The pool creation looks like:
zpool create -o ashift=12 -f vol1 wwn-0x600508b1001ce908732af63b45a75a6b
With the result looking like:
# zpool status -v
pool: vol1
state: ONLINE
scan: scrub repaired 0 in 0h14m with 0 errors on Wed Feb 26 05:53:51 2014
config:
NAME STATE READ WRITE CKSUM
vol1 ONLINE 0 0 0
wwn-0x600508b1001ce908732af63b45a75a6b ONLINE 0 0 0
Solution 3:
We were looking into running Mongo on ZFS and saw that this post raised major concerns about the performance available. Two years on we wanted to see how new releases of Mongo that use WiredTiger over mmap, performed on the now officially supported ZFS that comes with the latest Ubuntu Xenial release.
In summary it was clear that ZFS doesn't perform quite as well as EXT4 or XFS however the performance gap isn't that significant, especially when you consider the extra features that ZFS offers.
I've made a blog post about our findings and methodology. I hope you find it useful!
Solution 4:
I believe your disk is busy doing reads because of the
zfs_arc_max=2147483648
setting. Here you are explicitly limiting the ARC to 2Gb, even though you have 16-32Gb. ZFS is extremely memory-hungry and zealous when it comes to the ARC. If you have non-ZFS replicas identical to ZFS replicas (HW RAID1 underneath), doing some maths yields
5s spike @ (200Mb/s writes (estimated 1 hdd throughput) * 2 (RAID1)) = 2Gb over 5sec
which means you are probably invalidating the whole ARC cache in 5 seconds time. ARC is (to some degree) "intelligent" and will try to retain both the most recently written blocks and the most used ones, so your ZFS volume may well be trying to provide you a decent data cache with the limited space it has. Try raising zfs_arc_max to half of your RAM (or even more) and using arc_shrink_shift to more aggressively evict ARC cache data.

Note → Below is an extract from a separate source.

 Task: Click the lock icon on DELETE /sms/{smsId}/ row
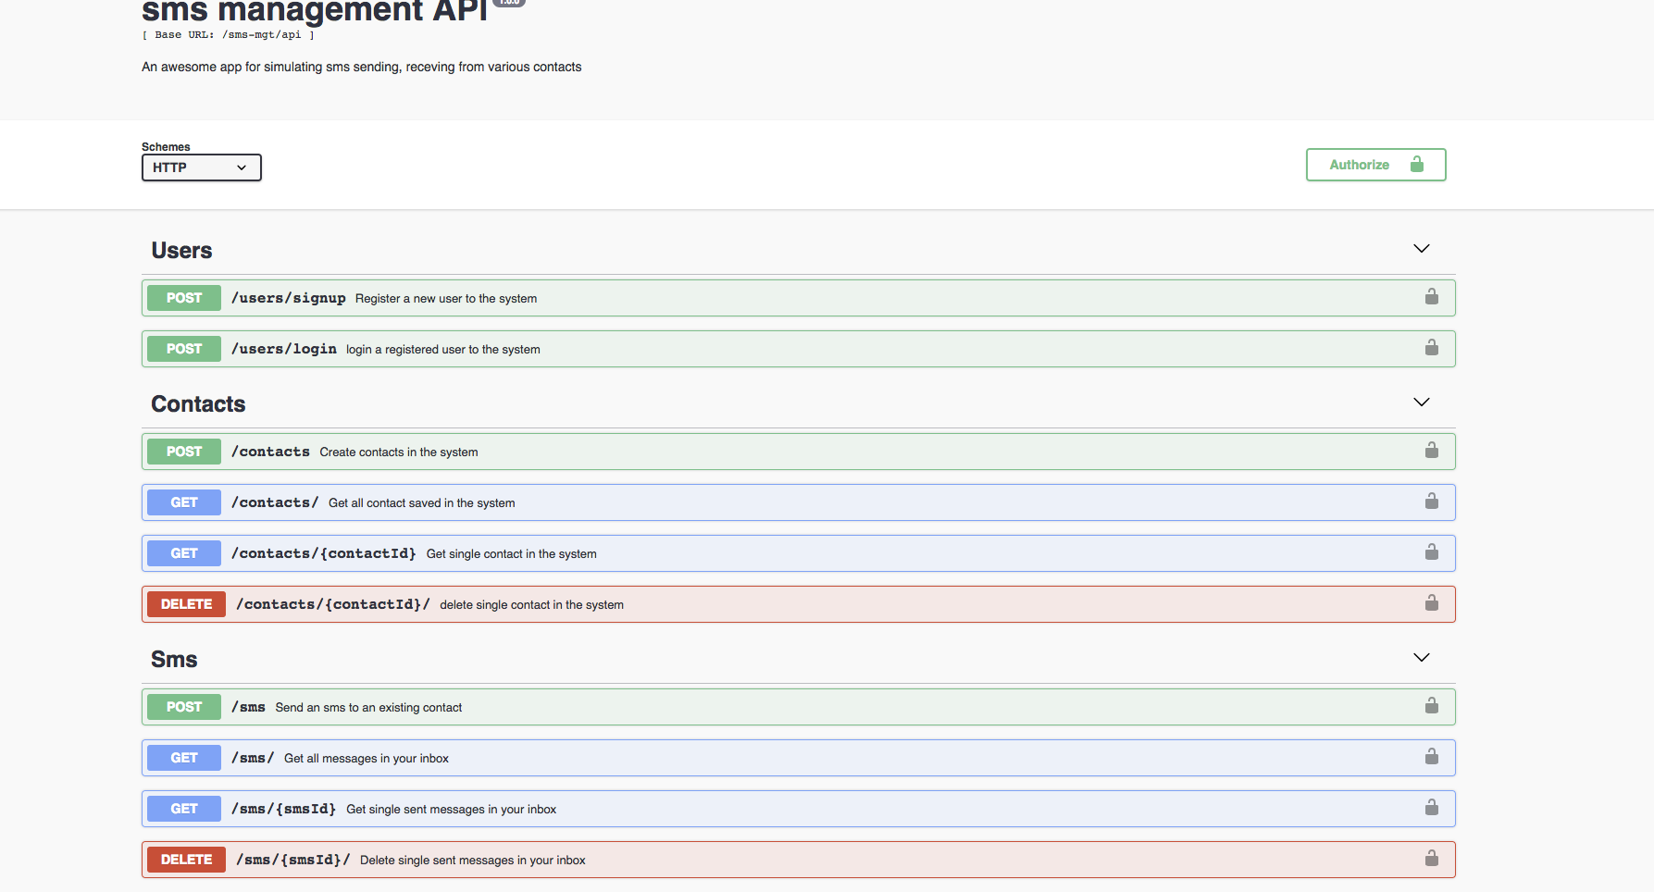[1431, 859]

Here you can find a 17-part blog reading for tuning and understanding ZFS filesystems.
Here you can find the ARC shrink shift setting explaination (first paragraph), which will allow you to reclaim more ARC RAM upon eviction and keep it under control.

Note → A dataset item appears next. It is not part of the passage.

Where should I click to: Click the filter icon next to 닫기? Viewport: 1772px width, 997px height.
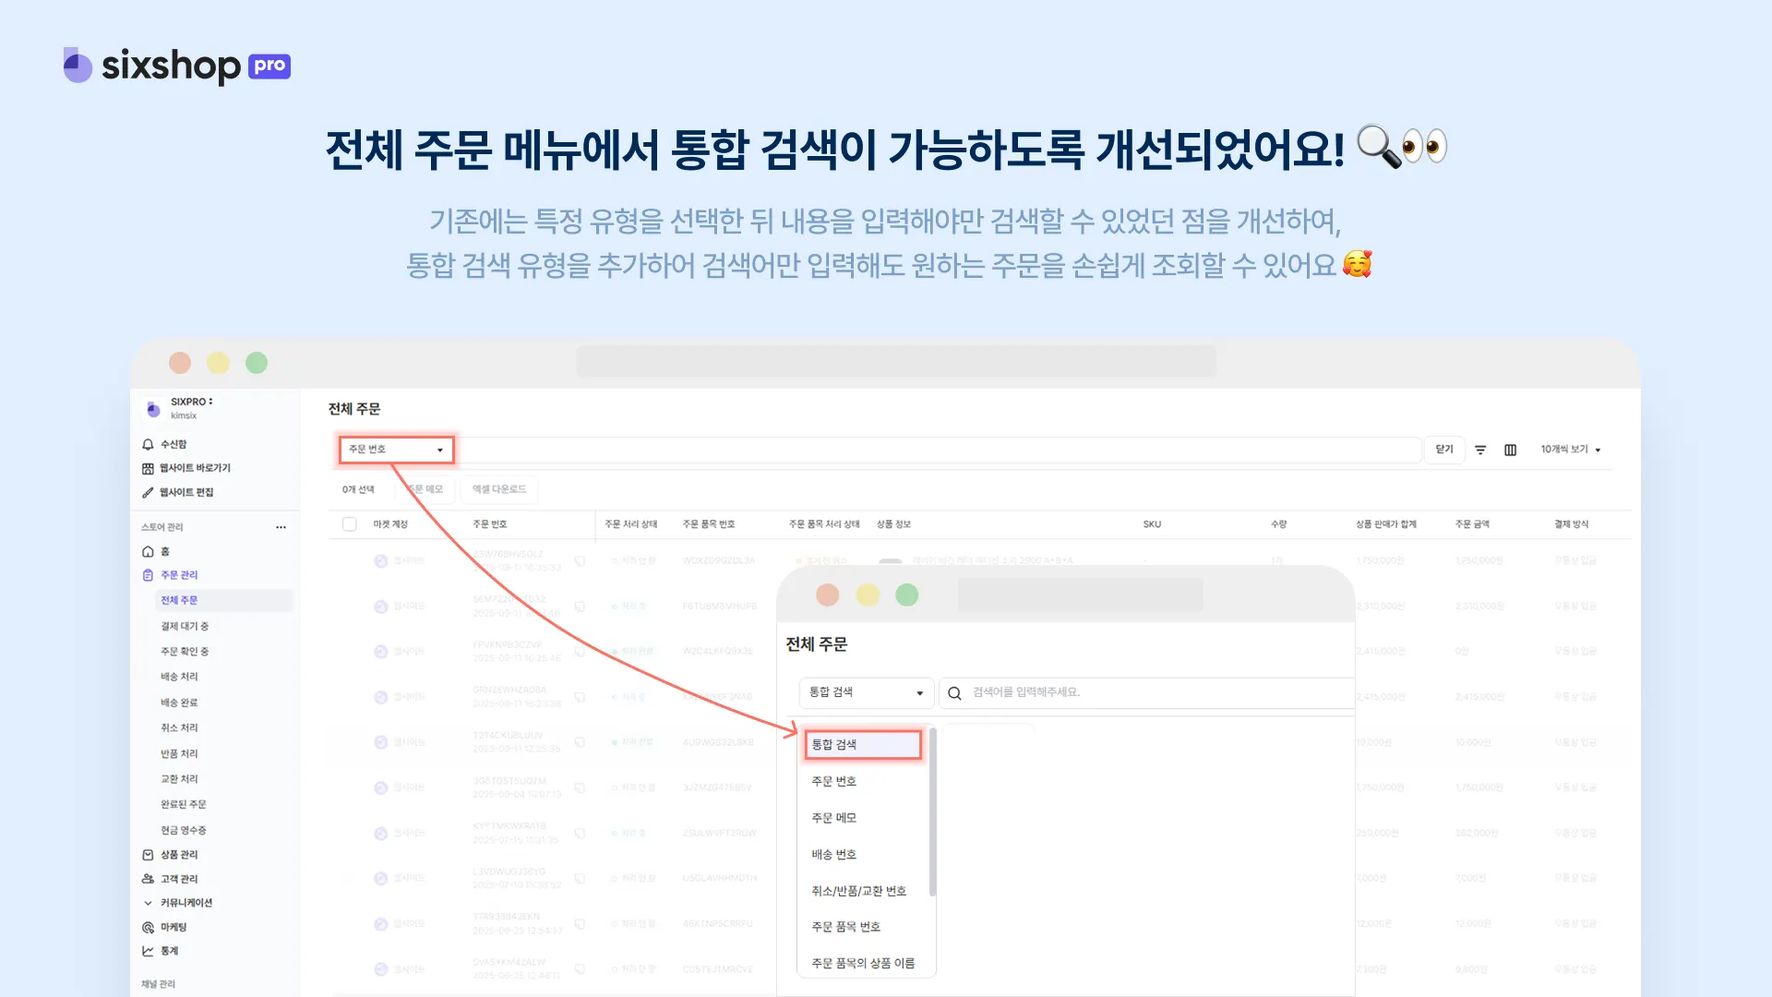click(x=1480, y=450)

I'm unsure of the reliability of the XFS on zvol solution. Even though ZFS is COW, XFS is not. Suppose that XFS is updating its metadata and the machine loses power. ZFS will read the last good copy of the data thanks to the COW feature, but XFS won't know of that change. Your XFS volume may remain "snapshotted" to the version before the power failure for an half, and to the version after power failure for the other (because it's not known to ZFS that all that 8Mb write has to be atomic and contains inodes only).
[EDIT] arc_shrink_shift and other parameters are available as module parameters for ZFSonlinux. Try
modinfo zfs
to get all the supported ones for your configuration.